I just went and read some of the rules between FITA and IFAA and looking at the fact I have been promoting in our club that we get into the paper events out there.

That said I see a lot of things that can have an effect on archer participation or lack of it by too many systems or Org. Rules that differ. 

The arrow rule in my opinion should be based on equipment and division, not the round shot. This to me would in terms make bringing a knife to a gun fight up to the individual. 

I see that many times archers will ask is this legal, and lets face it the more rules the less new archers want to get to know them or participate in the sports governed by them.

Some folks can not afford the multitude of designer shafts or do not have the skill to do the change of setup.

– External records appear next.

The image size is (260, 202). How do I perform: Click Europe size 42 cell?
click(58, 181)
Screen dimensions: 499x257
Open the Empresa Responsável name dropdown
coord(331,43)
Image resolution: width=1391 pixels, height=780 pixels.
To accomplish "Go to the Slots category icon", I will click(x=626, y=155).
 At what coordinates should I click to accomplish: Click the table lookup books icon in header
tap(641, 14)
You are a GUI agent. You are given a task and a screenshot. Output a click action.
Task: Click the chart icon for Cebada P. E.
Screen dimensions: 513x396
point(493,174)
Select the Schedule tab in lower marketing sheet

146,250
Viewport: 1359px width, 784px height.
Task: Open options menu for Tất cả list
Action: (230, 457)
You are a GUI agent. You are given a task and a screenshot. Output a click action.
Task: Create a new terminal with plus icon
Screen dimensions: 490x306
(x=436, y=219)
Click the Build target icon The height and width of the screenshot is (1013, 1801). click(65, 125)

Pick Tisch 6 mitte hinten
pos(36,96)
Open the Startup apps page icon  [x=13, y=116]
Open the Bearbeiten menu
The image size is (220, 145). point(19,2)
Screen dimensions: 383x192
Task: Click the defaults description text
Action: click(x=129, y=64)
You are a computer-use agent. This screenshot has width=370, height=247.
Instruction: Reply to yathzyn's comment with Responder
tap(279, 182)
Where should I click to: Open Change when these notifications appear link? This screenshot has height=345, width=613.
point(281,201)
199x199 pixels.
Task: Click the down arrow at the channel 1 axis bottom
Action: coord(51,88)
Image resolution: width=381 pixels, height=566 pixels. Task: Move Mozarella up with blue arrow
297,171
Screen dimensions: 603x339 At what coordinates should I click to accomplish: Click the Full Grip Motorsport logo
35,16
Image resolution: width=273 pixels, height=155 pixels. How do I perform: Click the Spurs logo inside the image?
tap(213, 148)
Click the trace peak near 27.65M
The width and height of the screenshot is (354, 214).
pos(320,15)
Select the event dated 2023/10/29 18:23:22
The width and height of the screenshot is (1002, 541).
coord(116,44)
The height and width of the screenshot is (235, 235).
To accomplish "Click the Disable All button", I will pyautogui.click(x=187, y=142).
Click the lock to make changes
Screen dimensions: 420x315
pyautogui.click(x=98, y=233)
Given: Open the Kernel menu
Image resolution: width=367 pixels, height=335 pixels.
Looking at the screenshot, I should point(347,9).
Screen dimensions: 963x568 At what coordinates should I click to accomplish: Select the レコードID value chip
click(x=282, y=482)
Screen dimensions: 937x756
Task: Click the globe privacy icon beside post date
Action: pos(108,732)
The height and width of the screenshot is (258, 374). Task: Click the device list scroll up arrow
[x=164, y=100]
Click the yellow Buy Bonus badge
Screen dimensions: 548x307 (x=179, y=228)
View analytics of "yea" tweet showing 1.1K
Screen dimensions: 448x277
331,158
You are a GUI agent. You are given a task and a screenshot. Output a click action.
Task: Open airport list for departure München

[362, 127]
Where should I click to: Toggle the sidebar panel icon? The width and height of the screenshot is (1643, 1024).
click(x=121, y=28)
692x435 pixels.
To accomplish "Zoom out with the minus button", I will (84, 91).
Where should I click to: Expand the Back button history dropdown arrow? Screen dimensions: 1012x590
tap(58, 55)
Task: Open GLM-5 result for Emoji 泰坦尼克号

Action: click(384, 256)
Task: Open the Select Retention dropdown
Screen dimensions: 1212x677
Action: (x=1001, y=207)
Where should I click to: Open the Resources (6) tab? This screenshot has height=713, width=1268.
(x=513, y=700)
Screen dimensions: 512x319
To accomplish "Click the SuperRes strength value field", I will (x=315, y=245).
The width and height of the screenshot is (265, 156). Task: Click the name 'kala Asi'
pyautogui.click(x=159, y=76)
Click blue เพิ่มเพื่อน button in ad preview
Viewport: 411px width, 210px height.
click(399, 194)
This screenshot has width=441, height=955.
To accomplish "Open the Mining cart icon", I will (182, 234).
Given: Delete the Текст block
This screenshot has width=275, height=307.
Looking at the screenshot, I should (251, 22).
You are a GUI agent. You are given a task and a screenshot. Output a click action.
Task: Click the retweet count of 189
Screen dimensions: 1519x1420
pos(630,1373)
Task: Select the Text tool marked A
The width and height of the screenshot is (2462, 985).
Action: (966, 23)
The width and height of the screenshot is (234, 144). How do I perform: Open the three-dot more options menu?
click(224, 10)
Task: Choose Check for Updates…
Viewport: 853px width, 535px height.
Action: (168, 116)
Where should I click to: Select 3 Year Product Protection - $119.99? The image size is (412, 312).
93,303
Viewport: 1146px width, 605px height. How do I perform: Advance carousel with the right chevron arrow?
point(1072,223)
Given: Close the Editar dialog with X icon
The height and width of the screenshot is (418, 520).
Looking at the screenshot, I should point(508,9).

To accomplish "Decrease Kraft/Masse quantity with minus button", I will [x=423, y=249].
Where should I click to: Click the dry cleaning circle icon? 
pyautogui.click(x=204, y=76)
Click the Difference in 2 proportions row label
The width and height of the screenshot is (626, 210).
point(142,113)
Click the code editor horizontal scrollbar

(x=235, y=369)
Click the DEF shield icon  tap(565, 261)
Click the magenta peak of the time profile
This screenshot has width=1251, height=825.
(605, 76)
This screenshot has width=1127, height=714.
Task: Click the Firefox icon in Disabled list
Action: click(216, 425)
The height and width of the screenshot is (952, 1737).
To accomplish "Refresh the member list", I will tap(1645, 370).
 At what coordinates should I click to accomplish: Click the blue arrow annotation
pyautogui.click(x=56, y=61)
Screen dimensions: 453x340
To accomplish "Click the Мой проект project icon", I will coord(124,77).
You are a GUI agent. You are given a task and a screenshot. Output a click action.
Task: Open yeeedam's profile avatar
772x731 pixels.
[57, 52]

So this again becomes a deterent if you walk in to a shoot for the first time and you are told your score will not count, but your welcome to shoot. Nice jesture but I bet the return numbers are low.

For the last two 3D shoots at our club as with all in our area have been way down in numbers, looking at one of the area shoots that offers paper rounds I do not see a lot better turnouts in fact they seem lower. 

We need to find the rules that feather folks in with as little restriction as possible or we will not grow the sport in any area.

Bob


----------



## Stash (Jun 1, 2002)

CaptainT said:


> It's on page 141 under rule 9.3 in the currently posted rule book


Got it - thanks. I was looking at an older version that I'd downloaded previously. My bad.

But it's confusing. It says "...apply also to *field* archery..." and I couldn't find a similar reference for the 5-ring indoor round, which is not "field archery".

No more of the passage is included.